Work required: Copy each of the following rows exactly as it appears, with no changes.

Records for the task:
= = = = =

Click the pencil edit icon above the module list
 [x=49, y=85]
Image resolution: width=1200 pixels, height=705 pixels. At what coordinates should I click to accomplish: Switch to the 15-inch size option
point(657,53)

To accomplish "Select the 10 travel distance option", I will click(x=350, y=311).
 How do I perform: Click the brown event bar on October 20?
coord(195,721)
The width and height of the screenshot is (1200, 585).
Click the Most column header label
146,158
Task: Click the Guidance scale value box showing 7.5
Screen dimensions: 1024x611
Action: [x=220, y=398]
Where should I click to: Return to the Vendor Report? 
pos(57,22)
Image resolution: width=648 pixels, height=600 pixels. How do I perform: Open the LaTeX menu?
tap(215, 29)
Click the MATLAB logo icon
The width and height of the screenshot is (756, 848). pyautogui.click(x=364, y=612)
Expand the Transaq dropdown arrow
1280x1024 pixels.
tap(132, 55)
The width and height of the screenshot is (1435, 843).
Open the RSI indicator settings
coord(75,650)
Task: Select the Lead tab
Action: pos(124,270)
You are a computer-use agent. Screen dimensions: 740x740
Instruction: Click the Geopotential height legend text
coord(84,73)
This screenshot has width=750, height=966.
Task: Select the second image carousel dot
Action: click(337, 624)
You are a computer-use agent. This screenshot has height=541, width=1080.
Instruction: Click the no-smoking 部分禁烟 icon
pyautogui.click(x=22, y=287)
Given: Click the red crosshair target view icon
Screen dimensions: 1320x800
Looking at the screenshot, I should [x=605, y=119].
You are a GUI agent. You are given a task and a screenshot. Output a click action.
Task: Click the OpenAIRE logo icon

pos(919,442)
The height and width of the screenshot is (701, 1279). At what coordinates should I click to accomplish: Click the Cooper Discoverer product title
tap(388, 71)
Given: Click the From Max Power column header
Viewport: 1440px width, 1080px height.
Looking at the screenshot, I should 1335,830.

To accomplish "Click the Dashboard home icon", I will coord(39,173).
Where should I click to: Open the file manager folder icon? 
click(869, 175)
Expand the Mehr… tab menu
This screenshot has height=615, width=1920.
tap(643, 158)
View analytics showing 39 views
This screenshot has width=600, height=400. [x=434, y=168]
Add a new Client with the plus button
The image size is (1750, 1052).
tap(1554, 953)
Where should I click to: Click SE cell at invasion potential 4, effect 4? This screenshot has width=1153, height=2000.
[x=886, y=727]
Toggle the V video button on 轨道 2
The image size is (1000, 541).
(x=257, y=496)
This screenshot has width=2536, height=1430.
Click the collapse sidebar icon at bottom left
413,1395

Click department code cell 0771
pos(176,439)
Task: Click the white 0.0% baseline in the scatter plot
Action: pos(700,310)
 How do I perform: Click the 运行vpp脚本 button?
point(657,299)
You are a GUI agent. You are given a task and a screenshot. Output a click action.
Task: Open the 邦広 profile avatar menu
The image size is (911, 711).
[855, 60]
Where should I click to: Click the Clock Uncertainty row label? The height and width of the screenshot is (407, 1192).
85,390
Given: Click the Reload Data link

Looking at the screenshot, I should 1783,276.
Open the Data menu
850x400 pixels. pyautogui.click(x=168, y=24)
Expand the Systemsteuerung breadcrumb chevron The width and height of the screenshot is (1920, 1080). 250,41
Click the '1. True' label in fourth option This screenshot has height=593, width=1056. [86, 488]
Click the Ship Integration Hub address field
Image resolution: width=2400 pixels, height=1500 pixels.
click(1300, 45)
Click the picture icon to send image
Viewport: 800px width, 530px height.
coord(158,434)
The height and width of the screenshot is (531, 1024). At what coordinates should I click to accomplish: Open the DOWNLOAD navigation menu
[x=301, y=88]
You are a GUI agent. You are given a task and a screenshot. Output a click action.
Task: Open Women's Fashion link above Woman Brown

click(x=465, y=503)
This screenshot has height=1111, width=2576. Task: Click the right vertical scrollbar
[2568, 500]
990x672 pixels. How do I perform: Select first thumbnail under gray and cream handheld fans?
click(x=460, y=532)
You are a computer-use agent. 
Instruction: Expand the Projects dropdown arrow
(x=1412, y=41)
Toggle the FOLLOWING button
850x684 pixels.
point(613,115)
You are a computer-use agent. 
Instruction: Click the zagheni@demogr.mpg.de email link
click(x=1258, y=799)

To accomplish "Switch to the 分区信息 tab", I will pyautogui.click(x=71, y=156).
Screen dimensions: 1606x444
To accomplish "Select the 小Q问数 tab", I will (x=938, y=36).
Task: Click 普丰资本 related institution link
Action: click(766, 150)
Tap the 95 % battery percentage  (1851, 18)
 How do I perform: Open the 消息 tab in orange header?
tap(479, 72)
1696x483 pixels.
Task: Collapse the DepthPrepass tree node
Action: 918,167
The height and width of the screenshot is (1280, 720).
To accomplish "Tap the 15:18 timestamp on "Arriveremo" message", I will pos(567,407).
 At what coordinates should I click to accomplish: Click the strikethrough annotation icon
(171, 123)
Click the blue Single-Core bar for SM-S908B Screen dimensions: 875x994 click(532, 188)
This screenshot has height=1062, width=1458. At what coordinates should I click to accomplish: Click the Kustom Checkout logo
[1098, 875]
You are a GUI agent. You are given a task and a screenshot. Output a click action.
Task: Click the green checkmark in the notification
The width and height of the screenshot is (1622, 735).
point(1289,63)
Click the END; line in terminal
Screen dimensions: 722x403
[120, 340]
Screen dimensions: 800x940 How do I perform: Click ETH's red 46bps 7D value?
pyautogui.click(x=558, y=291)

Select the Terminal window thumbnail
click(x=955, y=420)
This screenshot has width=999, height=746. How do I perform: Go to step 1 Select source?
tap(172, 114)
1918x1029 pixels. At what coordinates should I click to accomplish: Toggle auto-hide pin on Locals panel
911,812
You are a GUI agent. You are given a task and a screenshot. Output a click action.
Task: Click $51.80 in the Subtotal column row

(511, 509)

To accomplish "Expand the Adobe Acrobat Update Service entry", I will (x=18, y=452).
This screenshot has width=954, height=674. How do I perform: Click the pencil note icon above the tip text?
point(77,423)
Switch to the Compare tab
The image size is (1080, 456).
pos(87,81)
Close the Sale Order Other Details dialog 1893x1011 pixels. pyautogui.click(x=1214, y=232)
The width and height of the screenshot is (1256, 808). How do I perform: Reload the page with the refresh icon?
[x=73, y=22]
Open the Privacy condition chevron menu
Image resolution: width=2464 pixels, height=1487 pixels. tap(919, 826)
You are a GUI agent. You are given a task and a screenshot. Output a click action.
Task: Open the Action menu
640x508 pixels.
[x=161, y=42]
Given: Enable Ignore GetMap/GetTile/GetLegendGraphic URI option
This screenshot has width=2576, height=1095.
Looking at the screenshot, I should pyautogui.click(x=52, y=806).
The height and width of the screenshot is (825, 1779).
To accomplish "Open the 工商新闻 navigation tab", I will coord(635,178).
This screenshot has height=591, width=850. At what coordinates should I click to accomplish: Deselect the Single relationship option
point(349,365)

= = = = =

Complete response:
Click the pencil edit icon above the module list
 [x=49, y=85]
Image resolution: width=1200 pixels, height=705 pixels. At what coordinates should I click to accomplish: Switch to the 15-inch size option
point(657,53)

To accomplish "Select the 10 travel distance option", I will click(x=350, y=311).
 How do I perform: Click the brown event bar on October 20?
coord(195,721)
The width and height of the screenshot is (1200, 585).
Click the Most column header label
146,158
Task: Click the Guidance scale value box showing 7.5
Screen dimensions: 1024x611
Action: [x=220, y=398]
Where should I click to: Return to the Vendor Report? 
pos(57,22)
Image resolution: width=648 pixels, height=600 pixels. How do I perform: Open the LaTeX menu?
tap(215, 29)
Click the MATLAB logo icon
The width and height of the screenshot is (756, 848). pyautogui.click(x=364, y=612)
Expand the Transaq dropdown arrow
1280x1024 pixels.
tap(132, 55)
The width and height of the screenshot is (1435, 843).
Open the RSI indicator settings
coord(75,650)
Task: Select the Lead tab
Action: pos(124,270)
You are a computer-use agent. Screen dimensions: 740x740
Instruction: Click the Geopotential height legend text
coord(84,73)
This screenshot has width=750, height=966.
Task: Select the second image carousel dot
Action: click(337, 624)
You are a computer-use agent. This screenshot has height=541, width=1080.
Instruction: Click the no-smoking 部分禁烟 icon
pyautogui.click(x=22, y=287)
Given: Click the red crosshair target view icon
Screen dimensions: 1320x800
Looking at the screenshot, I should [x=605, y=119].
You are a GUI agent. You are given a task and a screenshot. Output a click action.
Task: Click the OpenAIRE logo icon

pos(919,442)
The height and width of the screenshot is (701, 1279). At what coordinates should I click to accomplish: Click the Cooper Discoverer product title
tap(388, 71)
Given: Click the From Max Power column header
Viewport: 1440px width, 1080px height.
Looking at the screenshot, I should 1335,830.

To accomplish "Click the Dashboard home icon", I will coord(39,173).
Where should I click to: Open the file manager folder icon? 
click(869, 175)
Expand the Mehr… tab menu
This screenshot has height=615, width=1920.
tap(643, 158)
View analytics showing 39 views
This screenshot has width=600, height=400. [x=434, y=168]
Add a new Client with the plus button
The image size is (1750, 1052).
tap(1554, 953)
Where should I click to: Click SE cell at invasion potential 4, effect 4? This screenshot has width=1153, height=2000.
[x=886, y=727]
Toggle the V video button on 轨道 2
The image size is (1000, 541).
(x=257, y=496)
This screenshot has width=2536, height=1430.
Click the collapse sidebar icon at bottom left
413,1395

Click department code cell 0771
pos(176,439)
Task: Click the white 0.0% baseline in the scatter plot
Action: pos(700,310)
 How do I perform: Click the 运行vpp脚本 button?
point(657,299)
You are a GUI agent. You are given a task and a screenshot. Output a click action.
Task: Open the 邦広 profile avatar menu
The image size is (911, 711).
[855, 60]
Where should I click to: Click the Clock Uncertainty row label? The height and width of the screenshot is (407, 1192).
85,390
Given: Click the Reload Data link

Looking at the screenshot, I should 1783,276.
Open the Data menu
850x400 pixels. pyautogui.click(x=168, y=24)
Expand the Systemsteuerung breadcrumb chevron The width and height of the screenshot is (1920, 1080). 250,41
Click the '1. True' label in fourth option This screenshot has height=593, width=1056. [86, 488]
Click the Ship Integration Hub address field
Image resolution: width=2400 pixels, height=1500 pixels.
click(1300, 45)
Click the picture icon to send image
Viewport: 800px width, 530px height.
coord(158,434)
The height and width of the screenshot is (531, 1024). At what coordinates should I click to accomplish: Open the DOWNLOAD navigation menu
[x=301, y=88]
You are a GUI agent. You are given a task and a screenshot. Output a click action.
Task: Open Women's Fashion link above Woman Brown

click(x=465, y=503)
This screenshot has height=1111, width=2576. Task: Click the right vertical scrollbar
[2568, 500]
990x672 pixels. How do I perform: Select first thumbnail under gray and cream handheld fans?
click(x=460, y=532)
You are a computer-use agent. 
Instruction: Expand the Projects dropdown arrow
(x=1412, y=41)
Toggle the FOLLOWING button
850x684 pixels.
point(613,115)
You are a computer-use agent. 
Instruction: Click the zagheni@demogr.mpg.de email link
click(x=1258, y=799)

To accomplish "Switch to the 分区信息 tab", I will pyautogui.click(x=71, y=156).
Screen dimensions: 1606x444
To accomplish "Select the 小Q问数 tab", I will (x=938, y=36).
Task: Click 普丰资本 related institution link
Action: click(766, 150)
Tap the 95 % battery percentage  (1851, 18)
 How do I perform: Open the 消息 tab in orange header?
tap(479, 72)
1696x483 pixels.
Task: Collapse the DepthPrepass tree node
Action: 918,167
The height and width of the screenshot is (1280, 720).
To accomplish "Tap the 15:18 timestamp on "Arriveremo" message", I will pos(567,407).
 At what coordinates should I click to accomplish: Click the strikethrough annotation icon
(171, 123)
Click the blue Single-Core bar for SM-S908B Screen dimensions: 875x994 click(532, 188)
This screenshot has height=1062, width=1458. At what coordinates should I click to accomplish: Click the Kustom Checkout logo
[1098, 875]
You are a GUI agent. You are given a task and a screenshot. Output a click action.
Task: Click the green checkmark in the notification
The width and height of the screenshot is (1622, 735).
point(1289,63)
Click the END; line in terminal
Screen dimensions: 722x403
[120, 340]
Screen dimensions: 800x940 How do I perform: Click ETH's red 46bps 7D value?
pyautogui.click(x=558, y=291)

Select the Terminal window thumbnail
click(x=955, y=420)
This screenshot has width=999, height=746. How do I perform: Go to step 1 Select source?
tap(172, 114)
1918x1029 pixels. At what coordinates should I click to accomplish: Toggle auto-hide pin on Locals panel
911,812
You are a GUI agent. You are given a task and a screenshot. Output a click action.
Task: Click $51.80 in the Subtotal column row

(511, 509)

To accomplish "Expand the Adobe Acrobat Update Service entry", I will (x=18, y=452).
This screenshot has width=954, height=674. How do I perform: Click the pencil note icon above the tip text?
point(77,423)
Switch to the Compare tab
The image size is (1080, 456).
pos(87,81)
Close the Sale Order Other Details dialog 1893x1011 pixels. pyautogui.click(x=1214, y=232)
The width and height of the screenshot is (1256, 808). How do I perform: Reload the page with the refresh icon?
[x=73, y=22]
Open the Privacy condition chevron menu
Image resolution: width=2464 pixels, height=1487 pixels. tap(919, 826)
You are a GUI agent. You are given a task and a screenshot. Output a click action.
Task: Open the Action menu
640x508 pixels.
[x=161, y=42]
Given: Enable Ignore GetMap/GetTile/GetLegendGraphic URI option
This screenshot has width=2576, height=1095.
Looking at the screenshot, I should pyautogui.click(x=52, y=806).
The height and width of the screenshot is (825, 1779).
To accomplish "Open the 工商新闻 navigation tab", I will coord(635,178).
This screenshot has height=591, width=850. At what coordinates should I click to accomplish: Deselect the Single relationship option
point(349,365)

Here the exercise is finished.